There is a comprehensive handbook that details all the treatments and activities of inmates placed in this program. HLN's attempts to reach David Berenson, the director of sex offender services for the ODRC, for additional details have been unsuccessful.
Mulholland, the prison consultant, was incarcerated for more than two decades because of violent crimes and now works for free to prepare men who are headed to prison. He says that, based on his experiences in various prisons in Washington state, life is typically pretty easy for inmates in sex offender programs like these.
"All they do is watch TV all day long, sleep, nap, do whatever they want. They get their food served to them, privately," Mulholland said. "They're in a private unit, they all hang out together. They don't have to do anything. All they do is see a therapist and take medicine."
He says he's seen inmates in sex offender programs escorted by multiple guards whenever they leave the sex offender unit and explained that they're usually excluded from work duties to keep them away from other inmates, for safety reasons.
The goal of these programs, according to the ODRC, is to reduce "the risk of sexual reoffending, thereby enhancing public safety and future risk to victims." There will be no future victims for Castro, however, since he has been sentenced to life without the possibility of parole. And in light of his sentence, he may not ultimately qualify for one of these programs. The ODRC declined to comment on Castro's eligibility, simply stating that he hasn't been processed yet.
Life in isolation
If Castro doesn't end up isolated from the general population in a sex offender unit, then he'll likely end up in protective custody, according to Mulholland.
He says Castro may go "without seeing sunlight for years," spending 23 hours a day in his cell.
"Usually a rapist will not even come out of his cell for fear of being beat, stabbed or injured in some fashion.
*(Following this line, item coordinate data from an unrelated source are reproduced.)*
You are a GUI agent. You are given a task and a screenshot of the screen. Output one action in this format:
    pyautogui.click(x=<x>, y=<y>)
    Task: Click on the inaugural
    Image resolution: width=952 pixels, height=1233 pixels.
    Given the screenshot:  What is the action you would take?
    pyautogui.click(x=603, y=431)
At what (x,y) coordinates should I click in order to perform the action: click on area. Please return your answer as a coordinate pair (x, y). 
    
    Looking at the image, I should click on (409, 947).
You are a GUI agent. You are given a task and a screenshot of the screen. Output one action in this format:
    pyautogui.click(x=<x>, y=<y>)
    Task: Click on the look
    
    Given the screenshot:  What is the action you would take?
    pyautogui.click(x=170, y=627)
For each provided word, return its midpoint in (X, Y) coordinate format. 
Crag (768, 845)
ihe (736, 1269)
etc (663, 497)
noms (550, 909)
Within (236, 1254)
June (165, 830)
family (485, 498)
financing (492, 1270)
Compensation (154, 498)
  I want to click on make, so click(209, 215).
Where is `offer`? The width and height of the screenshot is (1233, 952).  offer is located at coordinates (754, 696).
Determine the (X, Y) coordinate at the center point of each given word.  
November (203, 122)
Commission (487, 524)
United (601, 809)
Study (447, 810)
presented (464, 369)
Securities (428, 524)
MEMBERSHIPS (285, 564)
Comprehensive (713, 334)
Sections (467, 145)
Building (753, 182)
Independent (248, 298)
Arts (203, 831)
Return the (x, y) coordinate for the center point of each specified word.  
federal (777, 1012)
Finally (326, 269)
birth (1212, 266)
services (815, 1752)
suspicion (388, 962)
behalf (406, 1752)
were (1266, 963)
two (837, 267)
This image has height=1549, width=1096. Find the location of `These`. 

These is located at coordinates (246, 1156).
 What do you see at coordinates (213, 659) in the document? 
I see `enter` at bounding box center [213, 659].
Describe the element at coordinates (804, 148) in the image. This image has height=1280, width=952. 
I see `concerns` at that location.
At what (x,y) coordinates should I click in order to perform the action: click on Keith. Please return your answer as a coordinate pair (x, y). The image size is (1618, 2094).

In Ohio state, every prisoner knows that guy's coming," said Mulholland, who points out the prevalence of newspapers and televisions in prisons. "He's going to get something because his case is so well-publicized."
Mulholland said most inmates have a low tolerance for rapists and pedophiles: "Everyone has a mom. Even though we're criminals, we all have mothers and sisters."
Two of the girls Castro abducted and sexually assaulted for years were underage when they were taken: Amanda Berry was 16 and Gina DeJesus was 14. Michelle Knight, the woman who says Castro beat and starved her when she would become pregnant, was 21 when she was taken.